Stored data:
------------------------------
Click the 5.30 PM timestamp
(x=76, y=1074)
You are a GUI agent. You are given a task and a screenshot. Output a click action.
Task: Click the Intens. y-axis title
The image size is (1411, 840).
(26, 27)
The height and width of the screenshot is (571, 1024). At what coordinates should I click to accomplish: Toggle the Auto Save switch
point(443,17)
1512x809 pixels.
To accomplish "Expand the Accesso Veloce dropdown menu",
------------------------------
Aim of the exercise: Repeat the data in its entirety, word for word.

Result for this task:
Click the 5.30 PM timestamp
(x=76, y=1074)
You are a GUI agent. You are given a task and a screenshot. Output a click action.
Task: Click the Intens. y-axis title
The image size is (1411, 840).
(26, 27)
The height and width of the screenshot is (571, 1024). At what coordinates should I click to accomplish: Toggle the Auto Save switch
point(443,17)
1512x809 pixels.
To accomplish "Expand the Accesso Veloce dropdown menu",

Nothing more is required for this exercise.